* Start EXCERPTED PASSAGE *
You already saw logistic regression through the probabilistic lens (logit link) and learned to fit it via maximum likelihood. You also met regularization in regression land (Ridge, Lasso, Elastic Net). Now we combine those powers: regularized logistic regression. Same elegant probabilistic model; now with a leash on the parameters so they don't go wild and ruin generalization.


Why regularize logistic regression?

  • Because MLE loves to overfit. Maximum likelihood estimation maximizes the training log-likelihood. If you have lots of features, noisy predictors, or near-separable classes, MLE will happily inflate coefficients to fit noise.
  • Because coefficients can blow up in separation. When classes are (nearly) linearly separable, MLE may not converge — coefficients diverge to infinity. Regularization saves the optimizer and the model.
  • Because we want stable, generalizable decision boundaries. Regularization penalizes complex models and often improves out-of-sample performance.

Think of regularization as a responsible friend who says, "Maybe don’t let your coefficients go all-in on that suspicious-looking feature."


Formulations: Penalized likelihood and constrained view

Starting from negative log-likelihood (NLL) for logistic regression:

NLL(w) = - sum_{i=1}^n [ y_i log p(x_i) + (1-y_i) log(1-p(x_i)) ]
where p(x) = sigma(w^T x + b)

Penalized (regularized) objective — minimize:

J(w) = NLL(w) + lambda * R(w)
* End EXCERPTED PASSAGE *
* Start LISTING *
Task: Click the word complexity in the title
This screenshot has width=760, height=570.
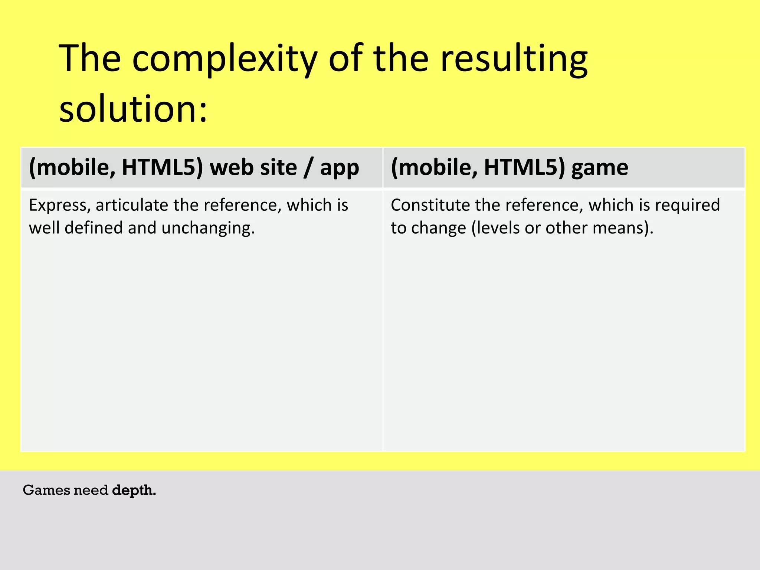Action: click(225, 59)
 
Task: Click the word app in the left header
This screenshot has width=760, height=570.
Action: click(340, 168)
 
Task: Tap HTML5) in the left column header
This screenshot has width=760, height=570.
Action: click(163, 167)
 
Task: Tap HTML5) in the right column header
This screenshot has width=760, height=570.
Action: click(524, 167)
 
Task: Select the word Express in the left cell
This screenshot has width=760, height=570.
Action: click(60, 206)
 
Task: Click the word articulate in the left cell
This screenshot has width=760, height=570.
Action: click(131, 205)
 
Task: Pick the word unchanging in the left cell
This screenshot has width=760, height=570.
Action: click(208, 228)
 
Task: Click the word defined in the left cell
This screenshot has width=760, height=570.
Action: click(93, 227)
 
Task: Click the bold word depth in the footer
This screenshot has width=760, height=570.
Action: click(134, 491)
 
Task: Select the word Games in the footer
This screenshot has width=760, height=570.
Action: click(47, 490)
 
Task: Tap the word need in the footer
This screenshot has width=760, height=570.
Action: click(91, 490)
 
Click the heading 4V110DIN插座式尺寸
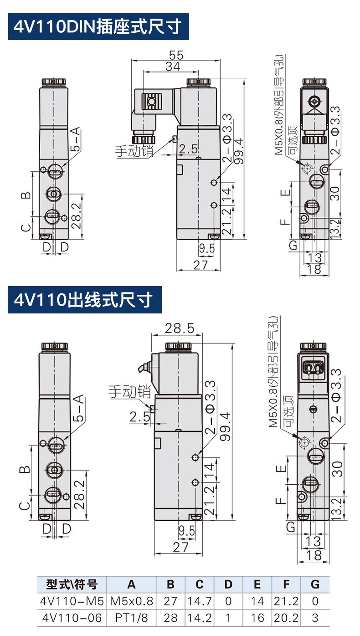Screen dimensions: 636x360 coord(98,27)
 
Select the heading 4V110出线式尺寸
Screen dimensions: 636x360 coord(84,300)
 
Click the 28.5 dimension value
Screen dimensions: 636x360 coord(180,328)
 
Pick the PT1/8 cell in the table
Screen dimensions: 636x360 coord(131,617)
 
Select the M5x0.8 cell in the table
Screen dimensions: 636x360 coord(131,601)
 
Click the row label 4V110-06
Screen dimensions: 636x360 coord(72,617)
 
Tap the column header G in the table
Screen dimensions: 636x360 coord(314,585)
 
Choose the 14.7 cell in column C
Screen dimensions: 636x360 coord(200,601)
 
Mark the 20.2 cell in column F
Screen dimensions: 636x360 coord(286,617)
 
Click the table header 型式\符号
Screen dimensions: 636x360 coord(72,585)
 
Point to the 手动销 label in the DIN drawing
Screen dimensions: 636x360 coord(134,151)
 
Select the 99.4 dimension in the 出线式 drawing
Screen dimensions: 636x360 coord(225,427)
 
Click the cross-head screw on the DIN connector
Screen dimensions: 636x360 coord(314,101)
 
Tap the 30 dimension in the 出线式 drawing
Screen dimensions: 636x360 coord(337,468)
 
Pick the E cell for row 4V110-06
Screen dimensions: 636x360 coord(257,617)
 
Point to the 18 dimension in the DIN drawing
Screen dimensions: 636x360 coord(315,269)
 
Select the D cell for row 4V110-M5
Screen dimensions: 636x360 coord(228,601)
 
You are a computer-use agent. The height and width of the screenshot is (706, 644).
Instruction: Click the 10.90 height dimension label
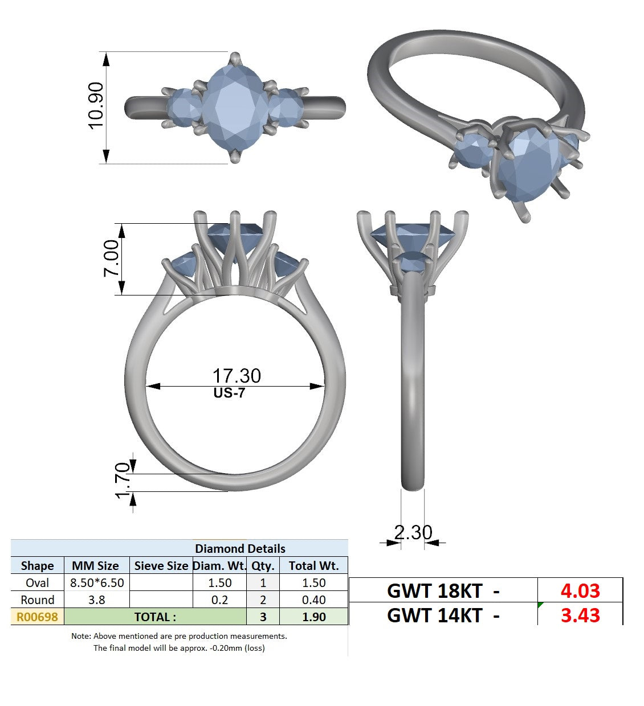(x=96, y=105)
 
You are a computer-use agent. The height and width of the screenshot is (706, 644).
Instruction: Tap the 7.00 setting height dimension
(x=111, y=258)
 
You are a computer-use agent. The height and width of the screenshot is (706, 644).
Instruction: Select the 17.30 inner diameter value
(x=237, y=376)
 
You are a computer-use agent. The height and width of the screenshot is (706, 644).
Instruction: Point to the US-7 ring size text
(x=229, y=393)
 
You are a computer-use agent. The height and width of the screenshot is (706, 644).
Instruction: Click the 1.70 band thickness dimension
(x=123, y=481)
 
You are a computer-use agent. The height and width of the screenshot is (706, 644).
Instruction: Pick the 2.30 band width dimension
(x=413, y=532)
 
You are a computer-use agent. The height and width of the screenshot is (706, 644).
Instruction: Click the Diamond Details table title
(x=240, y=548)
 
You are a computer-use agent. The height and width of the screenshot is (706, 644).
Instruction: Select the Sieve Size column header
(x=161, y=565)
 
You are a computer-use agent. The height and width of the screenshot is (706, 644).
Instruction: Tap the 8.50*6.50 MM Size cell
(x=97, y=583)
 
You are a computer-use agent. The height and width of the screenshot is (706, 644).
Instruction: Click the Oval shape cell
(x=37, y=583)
* End LISTING *
* Start LISTING *
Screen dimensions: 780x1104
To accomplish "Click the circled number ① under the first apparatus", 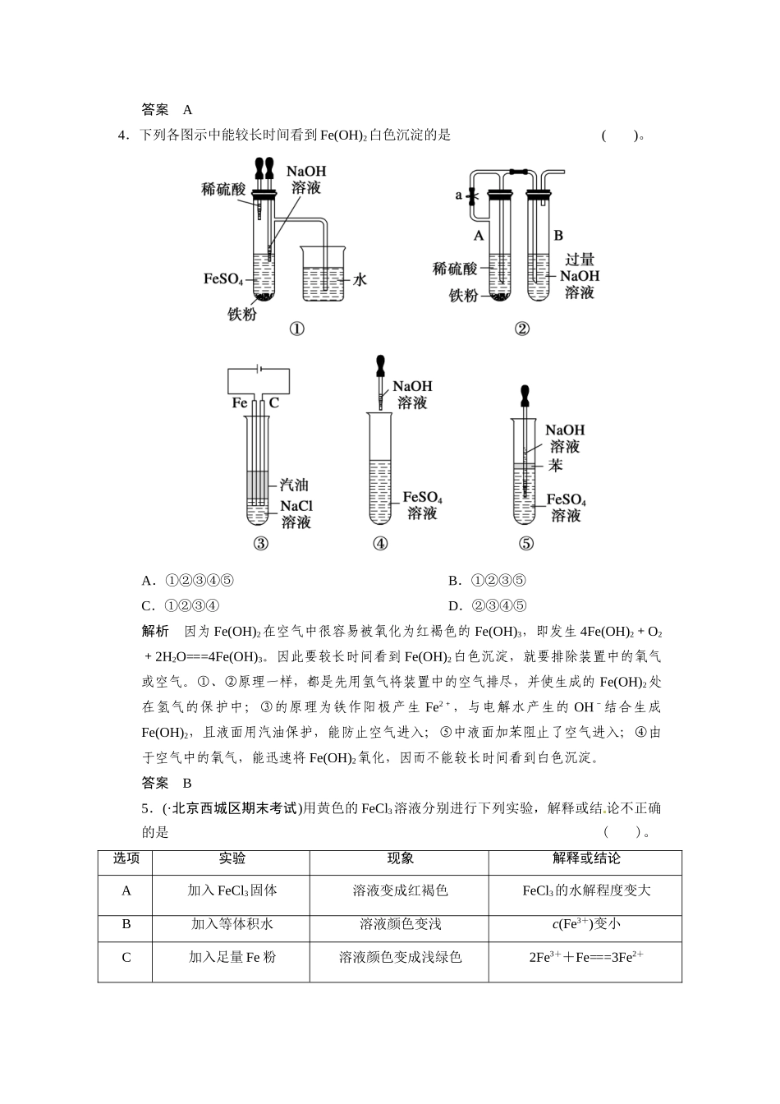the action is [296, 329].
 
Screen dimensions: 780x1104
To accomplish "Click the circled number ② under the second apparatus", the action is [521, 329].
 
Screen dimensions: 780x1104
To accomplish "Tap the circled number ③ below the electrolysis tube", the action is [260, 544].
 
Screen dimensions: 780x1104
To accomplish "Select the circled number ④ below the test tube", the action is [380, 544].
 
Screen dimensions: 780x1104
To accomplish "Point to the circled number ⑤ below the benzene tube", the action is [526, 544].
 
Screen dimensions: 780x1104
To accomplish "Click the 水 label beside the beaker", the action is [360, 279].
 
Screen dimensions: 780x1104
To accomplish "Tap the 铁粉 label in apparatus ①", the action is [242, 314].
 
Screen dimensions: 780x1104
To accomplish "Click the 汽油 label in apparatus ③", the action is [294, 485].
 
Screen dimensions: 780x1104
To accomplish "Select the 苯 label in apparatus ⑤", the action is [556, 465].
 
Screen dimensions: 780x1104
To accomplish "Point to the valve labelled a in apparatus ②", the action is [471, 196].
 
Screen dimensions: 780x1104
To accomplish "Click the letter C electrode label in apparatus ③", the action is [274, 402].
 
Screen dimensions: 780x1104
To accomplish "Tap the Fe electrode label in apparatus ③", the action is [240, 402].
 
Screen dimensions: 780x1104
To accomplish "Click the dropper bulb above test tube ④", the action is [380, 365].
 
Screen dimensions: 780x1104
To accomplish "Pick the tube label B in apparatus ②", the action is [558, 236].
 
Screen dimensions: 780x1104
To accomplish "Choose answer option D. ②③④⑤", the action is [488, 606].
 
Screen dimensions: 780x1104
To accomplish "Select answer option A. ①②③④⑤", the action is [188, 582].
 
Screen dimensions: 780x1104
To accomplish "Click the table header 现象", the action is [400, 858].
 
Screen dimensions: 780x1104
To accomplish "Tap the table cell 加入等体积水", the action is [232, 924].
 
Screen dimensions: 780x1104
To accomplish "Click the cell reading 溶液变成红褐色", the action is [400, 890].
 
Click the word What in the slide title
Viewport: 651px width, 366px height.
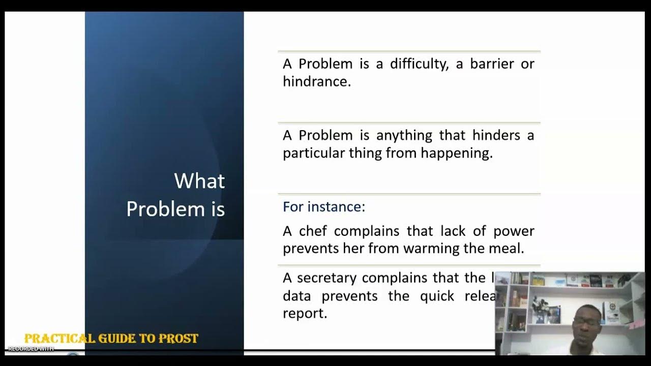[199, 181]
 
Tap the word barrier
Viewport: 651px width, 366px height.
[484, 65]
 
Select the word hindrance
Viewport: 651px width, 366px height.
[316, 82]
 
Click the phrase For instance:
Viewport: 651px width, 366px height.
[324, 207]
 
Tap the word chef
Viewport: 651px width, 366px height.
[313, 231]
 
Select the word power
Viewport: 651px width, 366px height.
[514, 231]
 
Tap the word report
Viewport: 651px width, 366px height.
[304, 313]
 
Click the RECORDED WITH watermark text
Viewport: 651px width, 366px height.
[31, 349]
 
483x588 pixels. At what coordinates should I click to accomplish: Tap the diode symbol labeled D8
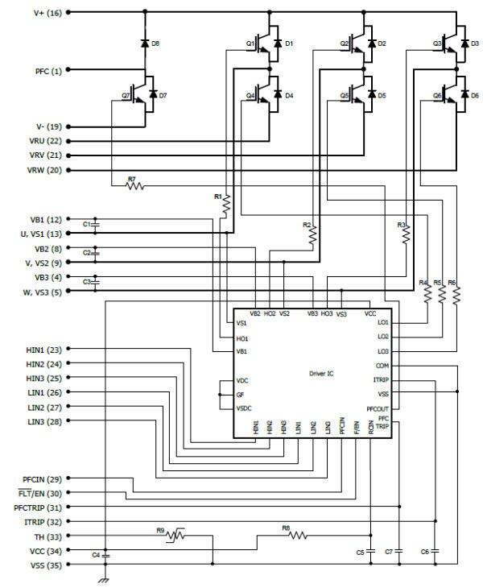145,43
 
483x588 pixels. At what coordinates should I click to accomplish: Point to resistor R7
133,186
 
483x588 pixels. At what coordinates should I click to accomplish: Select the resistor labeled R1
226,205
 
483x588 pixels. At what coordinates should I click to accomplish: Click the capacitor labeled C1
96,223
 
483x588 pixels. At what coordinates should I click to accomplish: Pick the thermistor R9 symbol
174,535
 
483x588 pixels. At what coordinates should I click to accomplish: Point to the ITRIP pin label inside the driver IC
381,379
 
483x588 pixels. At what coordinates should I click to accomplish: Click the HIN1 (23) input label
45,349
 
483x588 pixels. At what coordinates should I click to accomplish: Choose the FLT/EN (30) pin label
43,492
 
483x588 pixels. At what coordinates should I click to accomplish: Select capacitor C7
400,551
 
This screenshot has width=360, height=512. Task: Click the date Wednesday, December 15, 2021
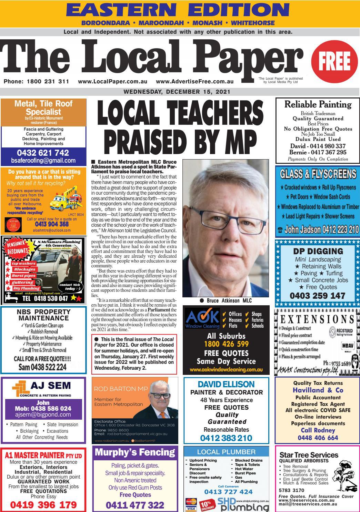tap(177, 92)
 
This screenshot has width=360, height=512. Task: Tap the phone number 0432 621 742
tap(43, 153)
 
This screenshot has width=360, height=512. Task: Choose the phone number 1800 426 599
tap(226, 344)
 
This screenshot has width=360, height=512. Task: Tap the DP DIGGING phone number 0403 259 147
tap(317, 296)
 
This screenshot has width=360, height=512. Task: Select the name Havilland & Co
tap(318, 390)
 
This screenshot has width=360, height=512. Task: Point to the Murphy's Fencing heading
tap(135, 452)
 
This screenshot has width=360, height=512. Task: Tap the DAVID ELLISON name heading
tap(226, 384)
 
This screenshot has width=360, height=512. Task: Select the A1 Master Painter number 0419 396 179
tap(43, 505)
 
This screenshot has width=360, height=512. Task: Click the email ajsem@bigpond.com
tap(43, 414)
* End LISTING *
Could you copy, word for word, the stretch of the regularized logistic regression passage from "Think of regularization" through "lambda * R(w)"?

• _SOLVED PROBLEM_
Think of regularization as a responsible friend who says, "Maybe don’t let your coefficients go all-in on that suspicious-looking feature."


Formulations: Penalized likelihood and constrained view

Starting from negative log-likelihood (NLL) for logistic regression:

NLL(w) = - sum_{i=1}^n [ y_i log p(x_i) + (1-y_i) log(1-p(x_i)) ]
where p(x) = sigma(w^T x + b)

Penalized (regularized) objective — minimize:

J(w) = NLL(w) + lambda * R(w)